A Data Science Central Community
While carrying out logistic regression, the model with most significant variable removed from it(based on p-values)gives the highest accuracy but the improvement in residuance deviance is not better than the null model. Thus which criteria is to be followed the model with best accuracy or model which gives lowest residual deviance, i.e shoudl we remove variables if the accuracy improves or remove the variables if the residual devicnes becomes low? Any reference will be usefull.
Hi Mine the data,
can you please explain what you mean by 'residual deviance'?

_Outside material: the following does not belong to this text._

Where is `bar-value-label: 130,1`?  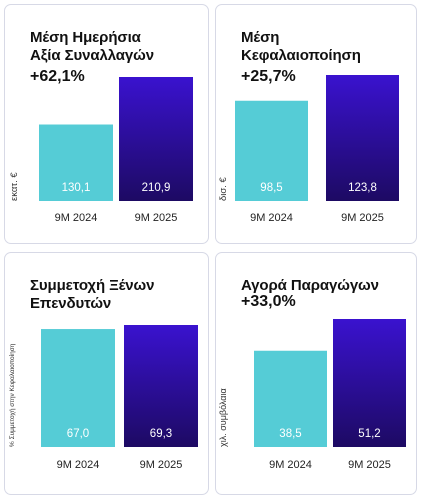 bar-value-label: 130,1 is located at coordinates (76, 188).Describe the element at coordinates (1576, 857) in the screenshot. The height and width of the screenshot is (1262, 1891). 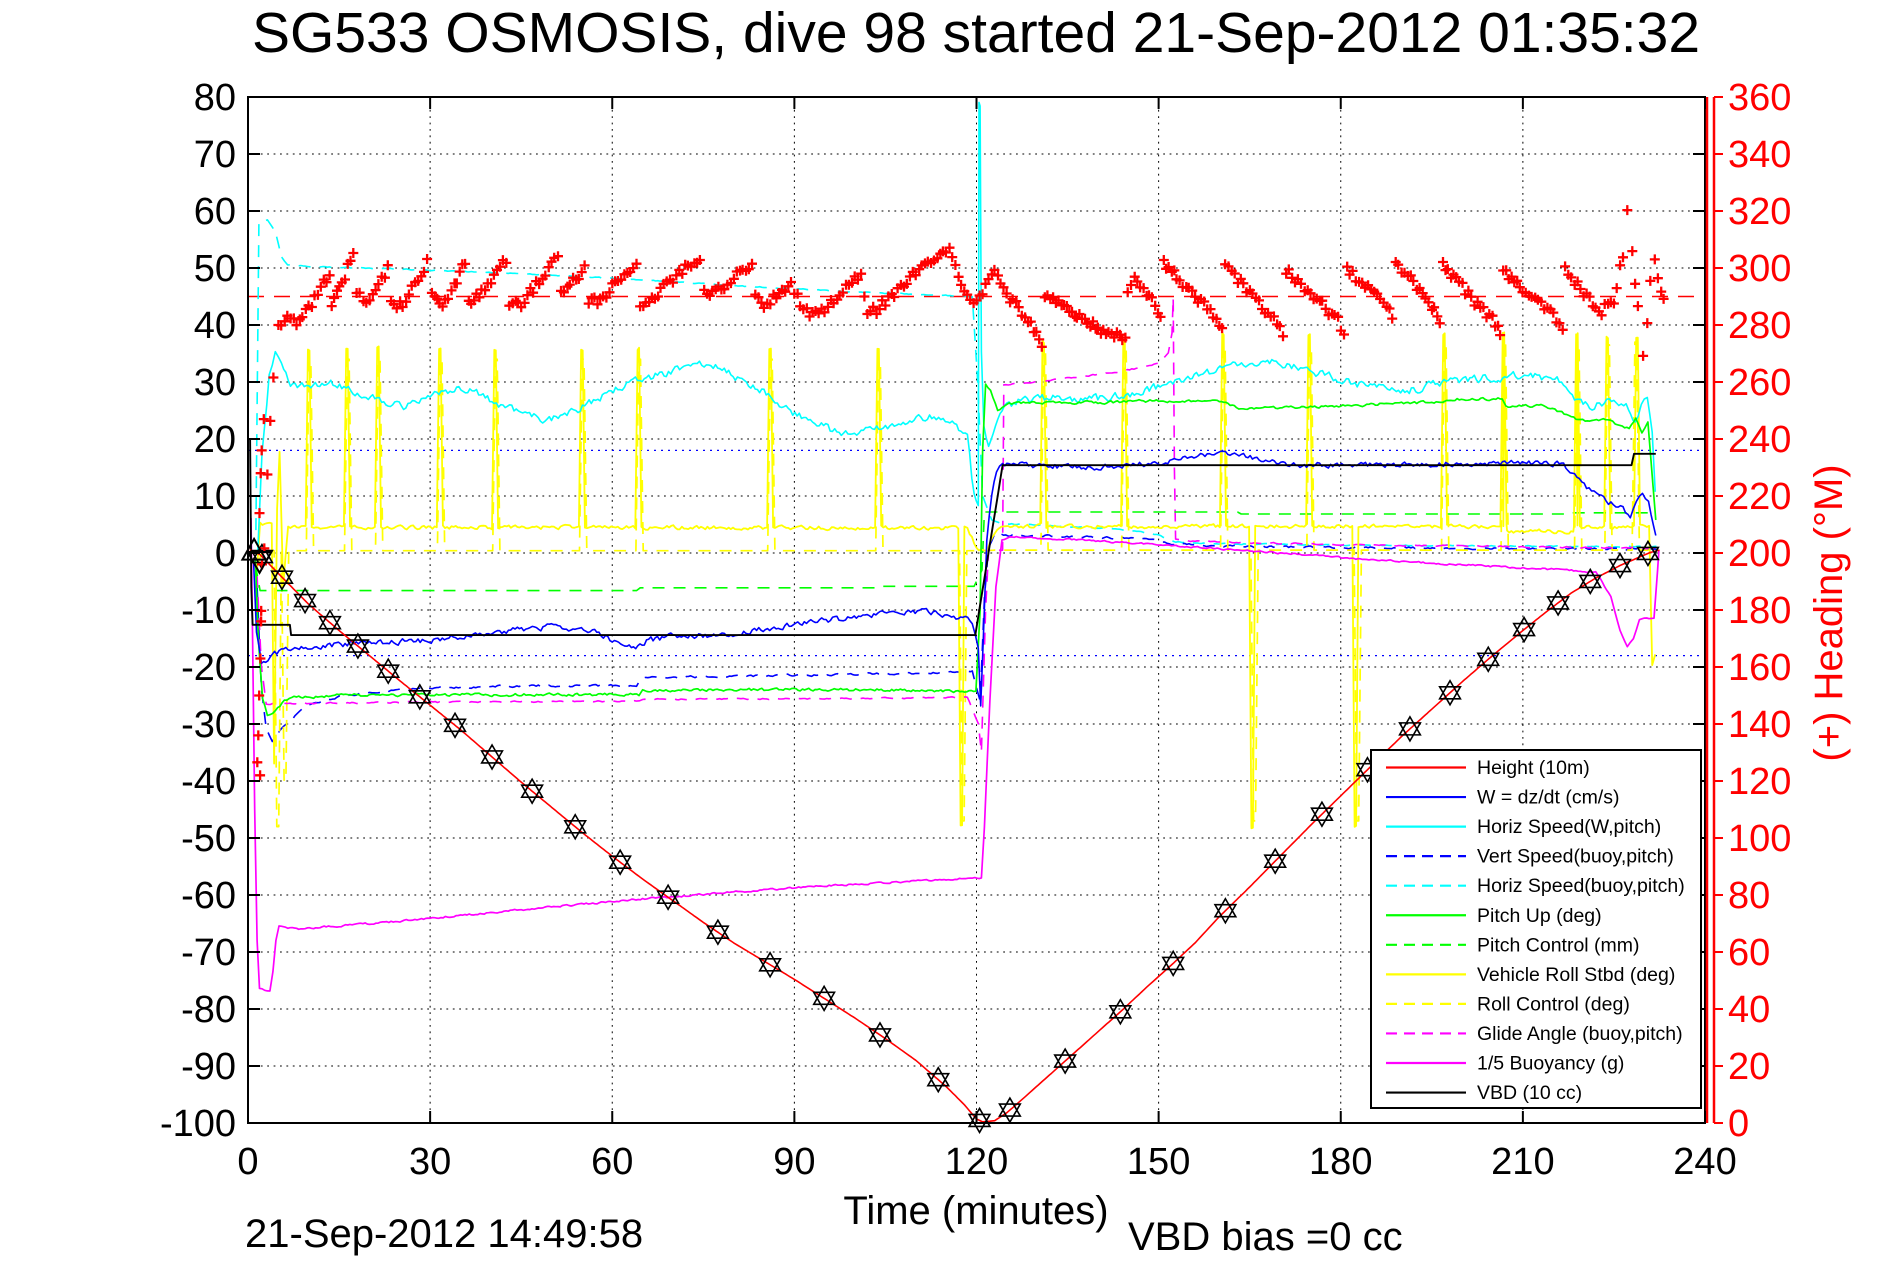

Deviance from my understanding in logistic regression is the -2LogL chi sq test right or AIC/BIC/SCORE tests.
This is used to test the hypothesis that when you removed the variable that there is a significant difference in the logit value.
Residual analysis however is used for a different purpose.
1) testing multivariate normal assumption
2) testing/observing heteroskedasticity of residuals (i.e. is there different variance for different ranges of the predicted odds)
3) get a feeling for the noise (ie mean, median, std, range etc...)
To test the quality of your classification you need other tests:
RoC area under the curve
F1 Test - comparison of specificity vs sensitivity
Hosmer & Lemeshow GoF test
KS - D statistic and GoF test
Furthermore you test the influence/leverage of outliers on your solution using
Leverage vs predicted
Influence vs predicted
Individual beta influence against each feature
It could be however that I just don't understand what ' residual deviance' is and need enlightenment.